Well, yesterday my sister Laura and I had a good talk on the phone about this.
Laura lives right across the street from our parents, and, in a recent conversation, she asked Mom if she knew who her children were. Mom was struggling to recall all eight of our names, so Dad took this picture from 1986 off the wall and held it in front of her.
"Now there's Bobby and Linda . . ." she started.
Then a pause.
And pointing to me (bottom left), asked, "Now who's 'Smiley Face'?"
"That's April!" My dad reminded her.
"Oh, yes, April. Of course. And who is the little boy?"
"Oh yes, Ryan."
I had to chuckle a bit when Laura shared that story. I could just hear my mom's cute voice and see her trying to figure out our names.
"Maybe I shouldn't tell you this," Laura said.
"No, it's okay." I replied.
"We can laugh a little now, but we need to accept the fact that she's not going to get better. She's eventually going to forget who we are. There's no reversing it."
"I know." I said softly.
But now I can't get that conversation out of my head. I have been thinking about it since yesterday afternoon, and I realized that I need to discover the very best way to lose my mom.
I already know the worst way. It involves lots of crying, lots of discouraging moments, and hours of quiet where I close myself up and mourn.
Some of that is okay, but it worries my children. They don't like to see me so sad, and I know there has got to be a better way to do this.
So through a lot of thinking and a lot of prayer, I've come up with a few solutions, but to be quite honest, this blog post is a bit of a cry for help. I know so many people who have lost their moms, and I'm hoping that if you are one of them, you can be a guide for me along this path. And then together, we can be a guide for others. Maybe even for our own children.
The first thing I decided is that I am going to BE a good mom.
It's so easy to get distracted, but yesterday afternoon, I made root beer slushies for my children, looked through their brand-new yearbooks with them, and simply enjoyed the sounds of laughter as they jumped on the trampoline--with the sprinklers on full force.
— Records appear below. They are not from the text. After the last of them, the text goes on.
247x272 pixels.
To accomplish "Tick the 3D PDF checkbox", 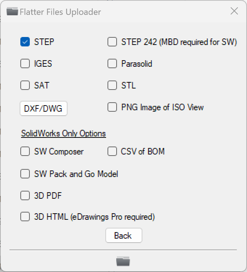I will [x=25, y=196].
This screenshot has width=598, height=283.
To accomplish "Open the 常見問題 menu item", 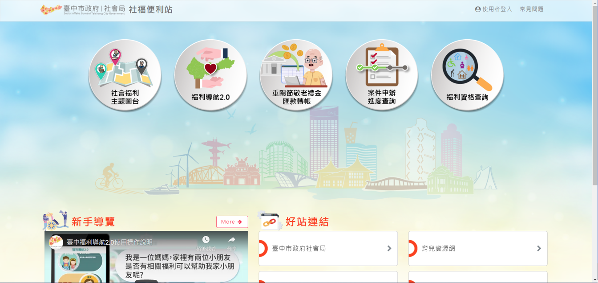I will point(531,8).
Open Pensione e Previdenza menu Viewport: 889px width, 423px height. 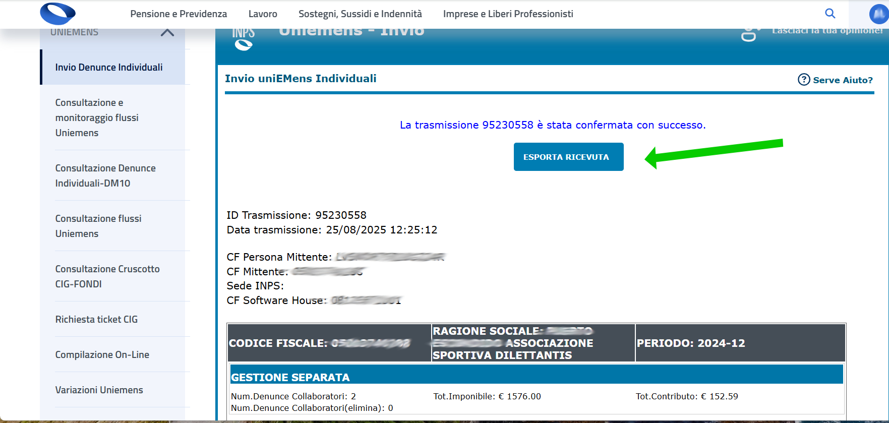(179, 14)
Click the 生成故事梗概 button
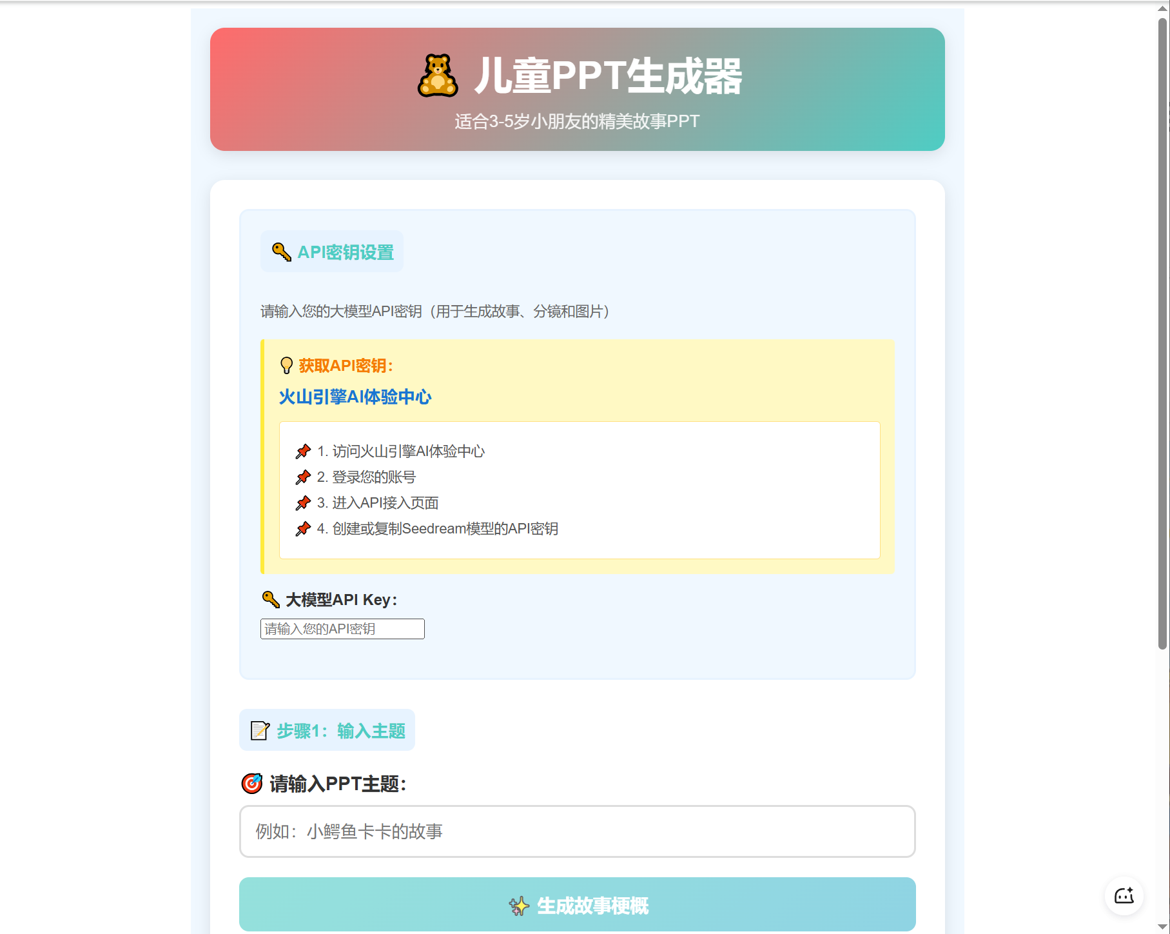Image resolution: width=1170 pixels, height=934 pixels. tap(578, 904)
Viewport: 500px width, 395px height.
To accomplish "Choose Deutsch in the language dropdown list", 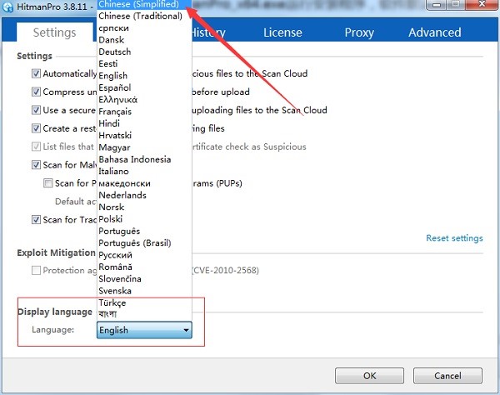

I am going to do everything I can to savor my years with my sons and daughters because, even though I desperately hope it will never happen to me, there may come a time when I won't know them.
Number two, I'm going to spend as much time with my mom as possible.
I talked with my friend Jennifer at our Park City Retreat, and she told me that she recently lost her mom to cancer. Knowing about my plans to spend more time with my mom, she said, "You will never, ever regret that."
Her words keep coming back into my mind.
Right now I can make the drive about once a week, and it means the world to me.
Number three, I am going to write down the details of her life and all the most beautiful things she taught me--and I am going to use those stories and experiences to help other moms.
This reminder keeps coming to me over and over again: The best way to lose a mom is to use the goodness of her life to strengthen others.
That's one reason I feel grateful for Power of Moms and this blog. I have a place to share my mom's life and her influence, and my posterity will have the chance to know her through me.
Thanks for going through this with me. For some reason, even though I don't know who reads this, I feel comforted knowing you're out there. I appreciate any advice and wisdom you have to share.